In the 19th century, for instance, many photos of Paris had a narrowly documentary purpose, but after World War I, they became objects of nostalgia, evoking better times. In the 1950s, with the city in relative physical disrepair, photos focused more on Paris’ working classes; the book concludes in the early 1970s, when the city sanctioned an amateur photography contest with 100,000 entries.
Remarkably, Clark has looked at about 15,000 of those photos. But no scholar has time for an entire archive that size. That’s one reason Clark founded the “This Was Paris in 1970” project at MIT, as the fall 2020 faculty fellow with the MIT Programs in Digital Humanities. Clark and an interdisciplinary group of students have been applying machine-learning techniques to help scholars search through photo archives.
“I don’t think a computer is better than me at looking at one image or 25 images or 200 images, but a computer is better than me at looking at 100,000 images,” Clark says. “The students have done a ton of work to make that possible.”
Bathing in the culture
Clark is also taking an expansive approach to her book about France and communist China after 1949. Some scholarly work in this area has focused on left-wing French intellectuals affiliated with the journal Tel Quel, which endorsed Maoism in the 1970s. Some of those figures, including essayist Roland Barthes and scholar Julia Kristeva, even made a high-profile mid-1970s trip to China, before eventually splitting with Maoism.

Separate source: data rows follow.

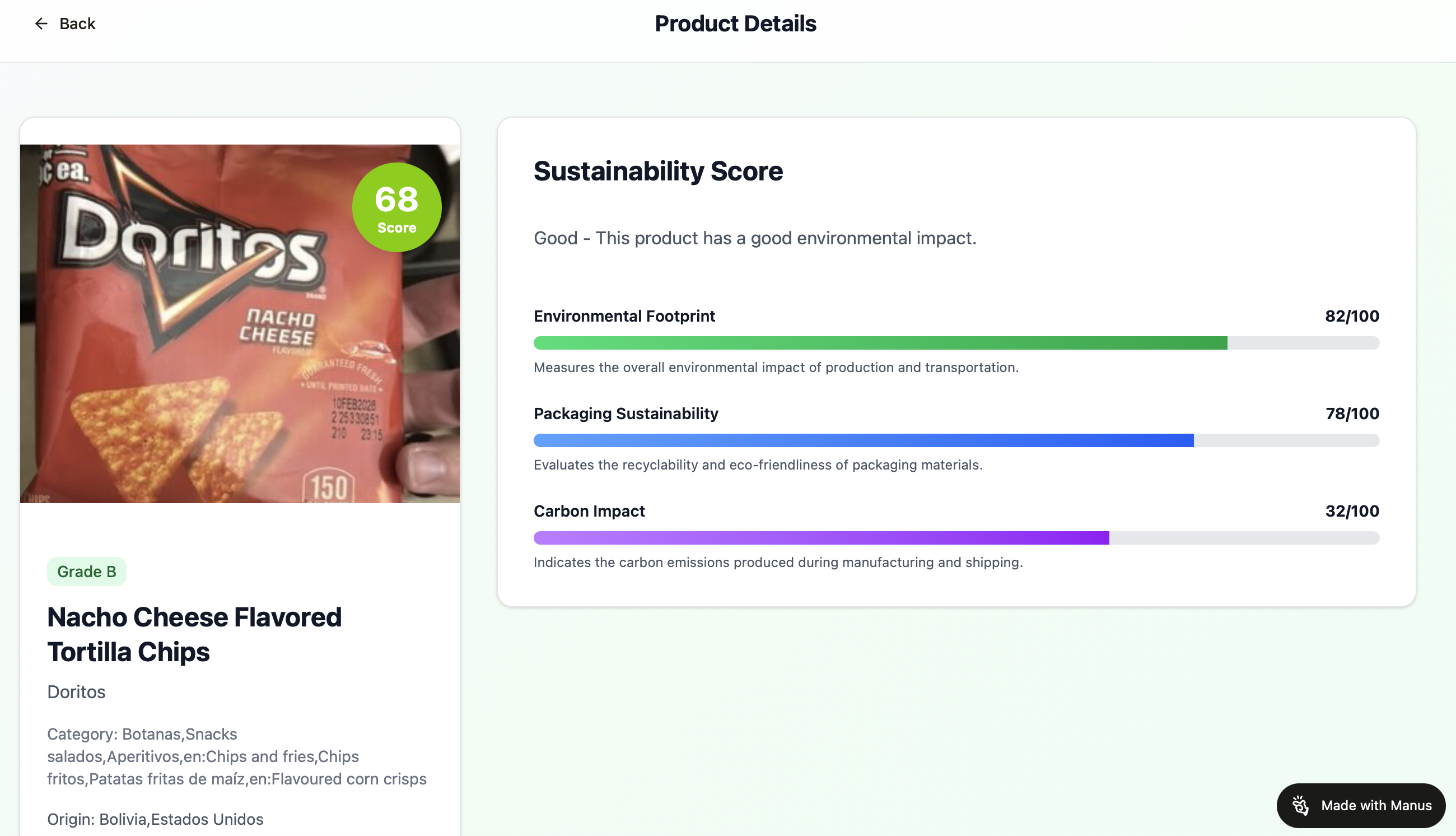Viewport: 1456px width, 836px height.
Task: Click the Carbon Impact purple progress bar
Action: tap(821, 538)
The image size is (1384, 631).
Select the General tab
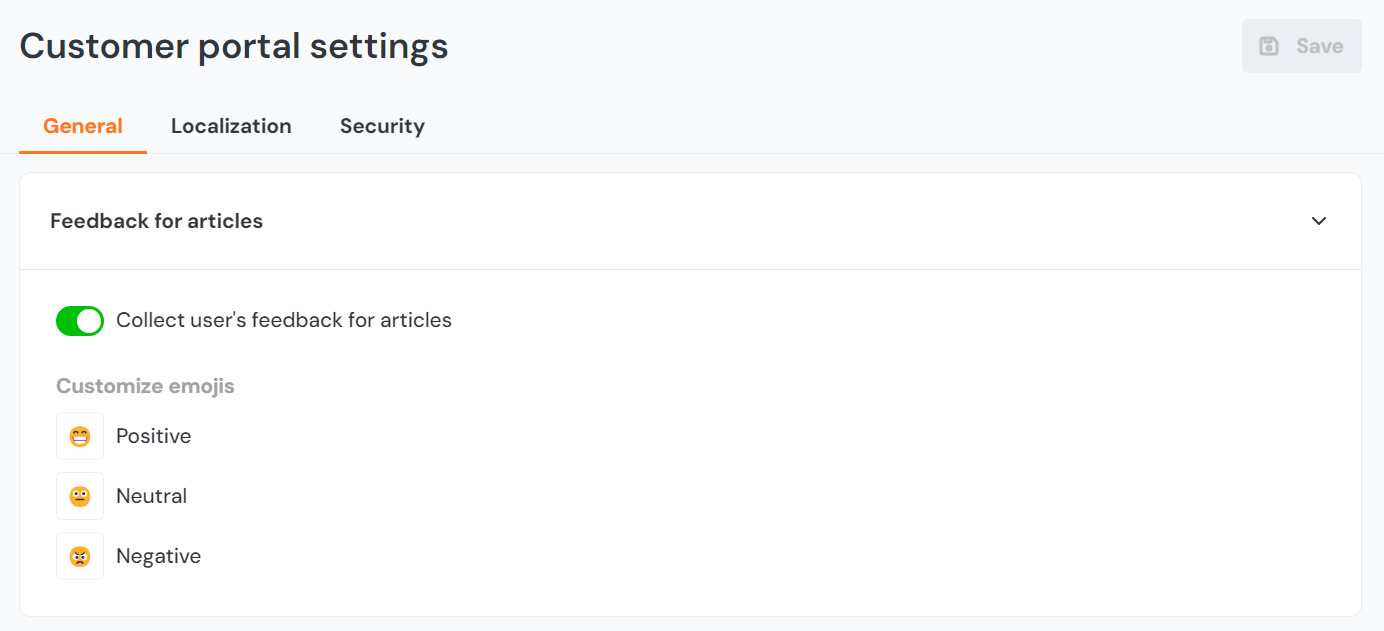[83, 126]
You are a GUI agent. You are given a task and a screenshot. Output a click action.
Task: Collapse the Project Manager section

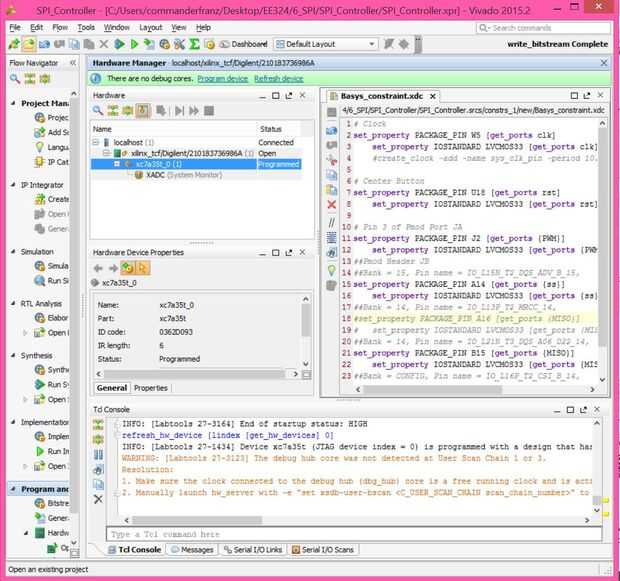pos(12,103)
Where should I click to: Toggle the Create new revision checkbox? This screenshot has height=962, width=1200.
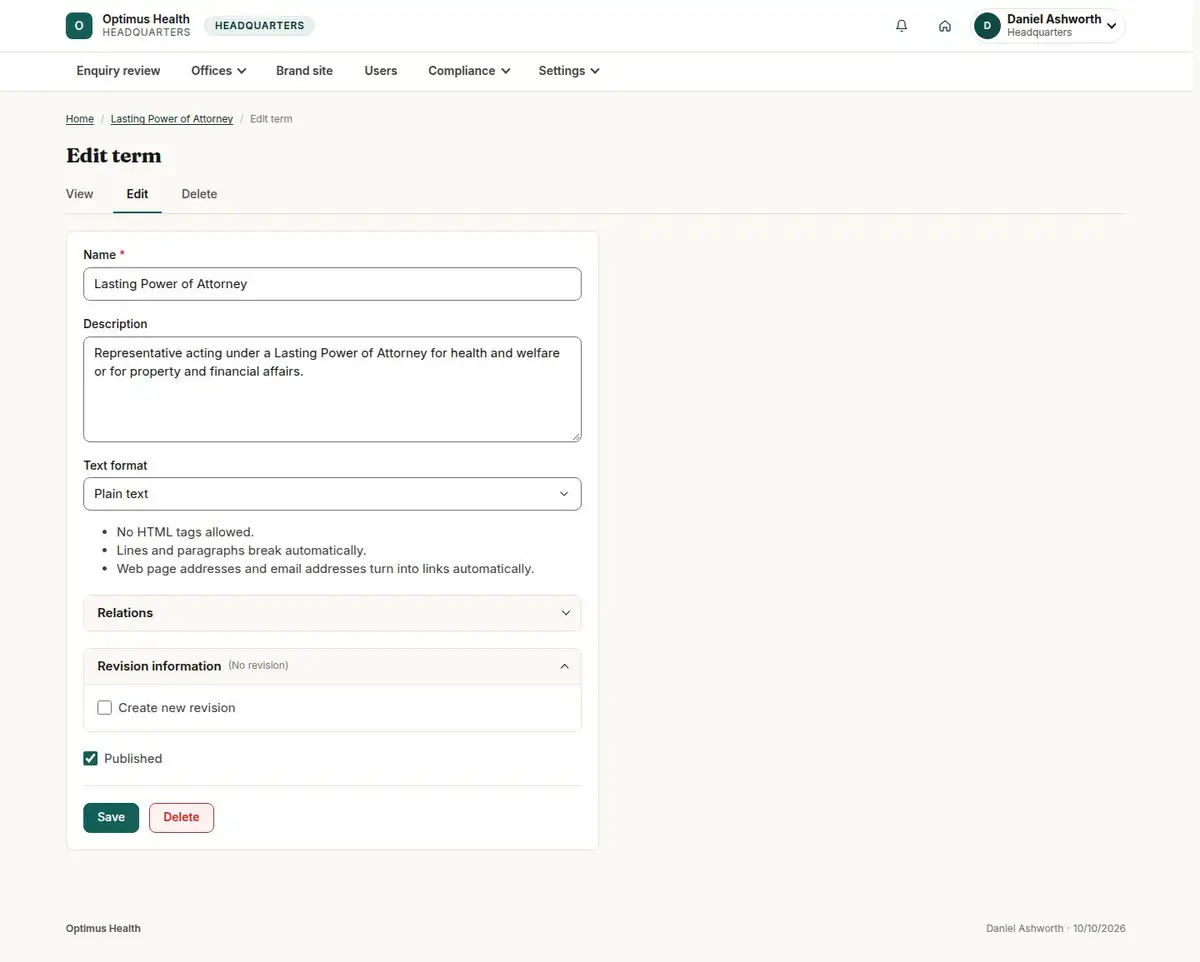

Clark is not ignoring those thinkers, but her book has a wider lens, examining perceptions of China in popular culture, transmitted through many cultural artifacts.
“It will tell us about the culture that they are bathing in, and about political engagement by many types of people,” Clark says.
That includes a study of the photos of Cartier-Bresson, film projects, and, yes, even Mao jackets, a true item from the 1970s time capsule that was re-exported to the world by La Compagnie Française de l’Orient et de la Chine, a Parisian operation founded by businessman François Dautresme.
“If you want your straw hat or your Mao jacket, you’re buying it from Bloomingdale’s, who bought it from François Dautresme,” Clark says.
All of this, Clark emphasizes, is bound up with the fact that France, with its colonies liberating themselves, was “trying to position itself as a third way between communism and the U.S … and trying to compensate for its diminishing role in the world.”
To truly understand visual culture, after all, it helps to have the bigger picture.